Rinse the tripe very well under cold running water, then fill a pot with lightly salted water. Then put the whole tripe in the casserole along with a carrot, an onion, a bay leaf, the celery stalk, and whole black pepper. Bring to a boil and cook the tripe for about 15 minutes, it is ready when it becomes soft and tender, but not mushy or falling apart.
Once cooked, drain the tripe well and let it cool completely, then cut it into very thin strips (about 4 inches long and finger-width) diagonally, so it becomes even softer.
Now clean and wash the ingredients for the dressing, then proceed as follows:
slice the fresh spring onion thinly, finely chop the fresh parsley, cut both the cherry tomatoes and the black olives in half.
In a large bowl, combine all the ingredients: tripe, onion, chopped parsley, black olives, and cherry tomatoes. Dress with good quality extra virgin olive oil, lemon juice and zest (or a splash of wine vinegar), freshly ground black pepper, and some chili pepper (if using).
Mix well and let it marinate in the refrigerator for half an hour.
Serve cold or at room temperature.
Isn’t it amazing how easy it is to prepare this cold tripe salad? A quick, genuine, and flavorful recipe. It may not be a common dish, but once tried it will win you over.
Storage and tips
Storage: tripe salad generally keeps for 1-2 days in the refrigerator, stored in an airtight container to avoid contamination and odors.
If you know you won’t eat it all at once, you can season only part of it and leave the rest of the cooked tripe unseasoned in the fridge: this way it keeps better (even up to 3 days) and you can vary the seasoning as needed.
Tips: if possible, buy pre-cooked tripe from a trusted butcher or tripe seller: it should be well cleaned and white, then just blanch it for about 15 minutes.
You can substitute the lemon with wine vinegar, omit the chili pepper, and for a more traditional salad, not add the cherry tomatoes.
Let it rest in the fridge for 30 minutes before serving: the flavors blend better.

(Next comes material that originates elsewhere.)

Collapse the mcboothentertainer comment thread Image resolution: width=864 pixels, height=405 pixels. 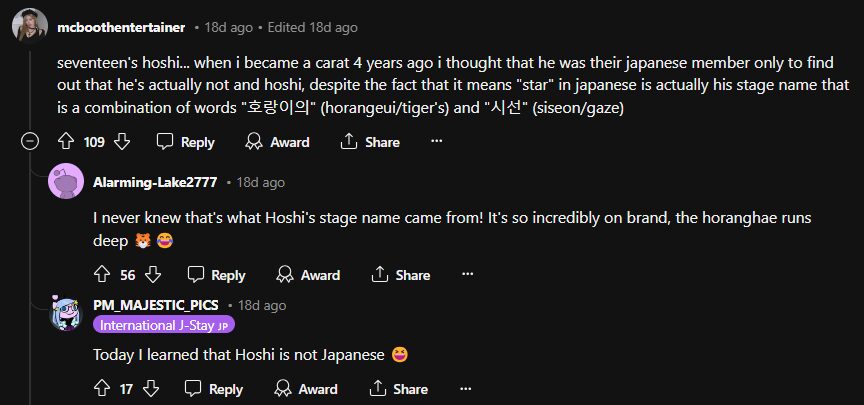click(x=31, y=142)
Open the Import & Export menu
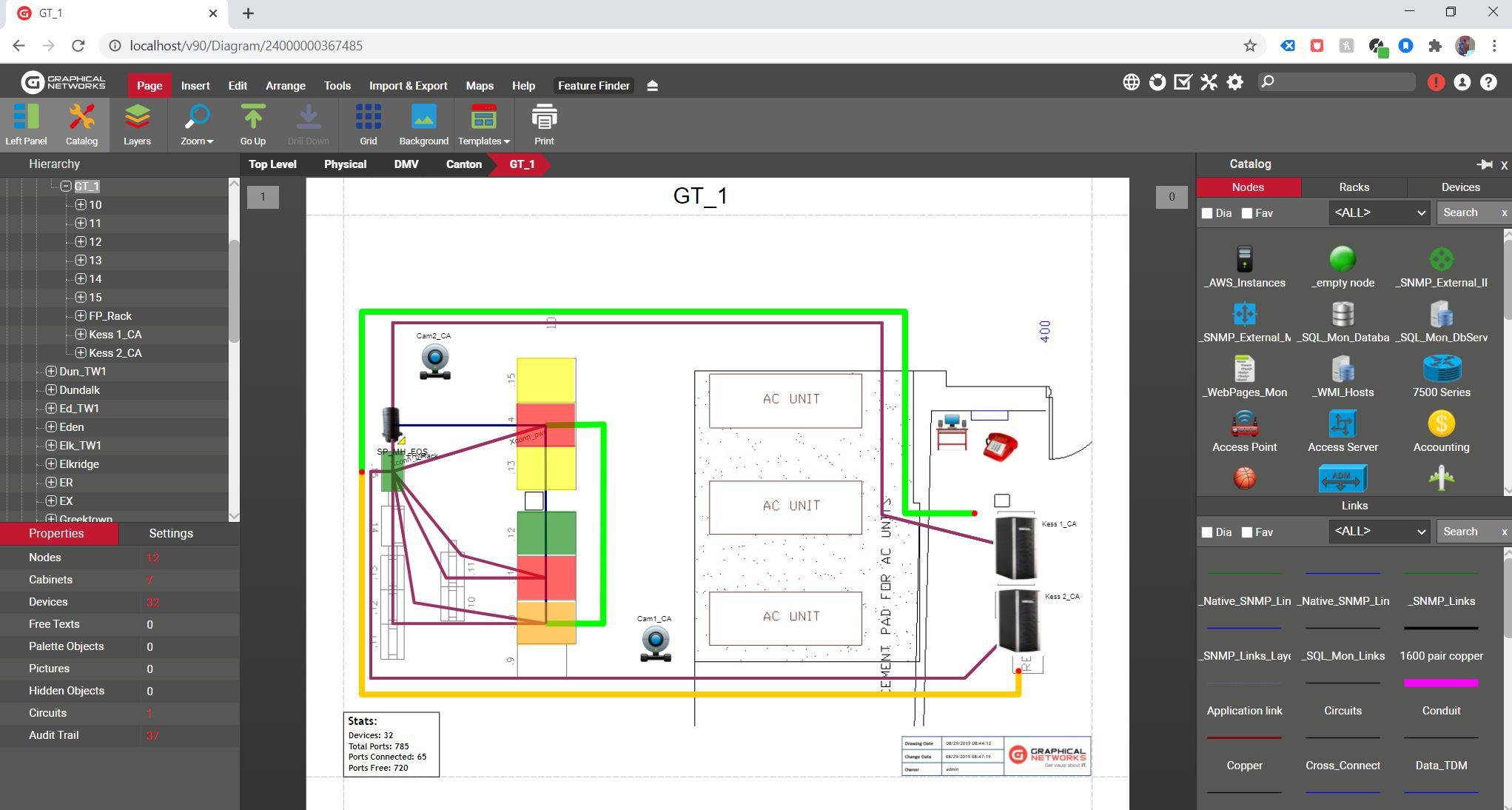 click(x=408, y=86)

Great to serve also as an appetizer accompanied with Tuscan croutons.
FAQ
What exactly is tripe?
Tripe is part of the stomach of cattle, belonging to the so-called “fifth quarter”, that is the offal and less prized cuts. It is carefully cleaned and cooked, becoming tender and tasty.
How long should tripe be cooked?
It depends: raw tripe needs about 2–3 hours on a slow flame or 45–60 minutes in a pressure cooker, while pre-cooked tripe only needs 10–30 minutes, depending on the recipe.
Is it a summer or winter dish?
Both! Stewed lampredotto is more suited for the cold months, while tripe salad is perfect for summer: fresh, light, and fragrant.
What can tripe salad be seasoned with?
You can make it in various variants:
– Mediterranean – with pitted taggiasca olives, well-rinsed salted capers, halved cherry tomatoes, oregano, and fresh basil julienne.
– Rustic – with cannellini beans (see how to cook fresh and dried beans), red onion, thinly sliced celery, and finely chopped fresh parsley.
– Tasty – with the addition of pickles, strips of cooked ham, and if desired, a bit of mustard.
In all versions, dress with good quality extra virgin olive oil, salt, freshly ground pepper, and lemon juice or wine vinegar.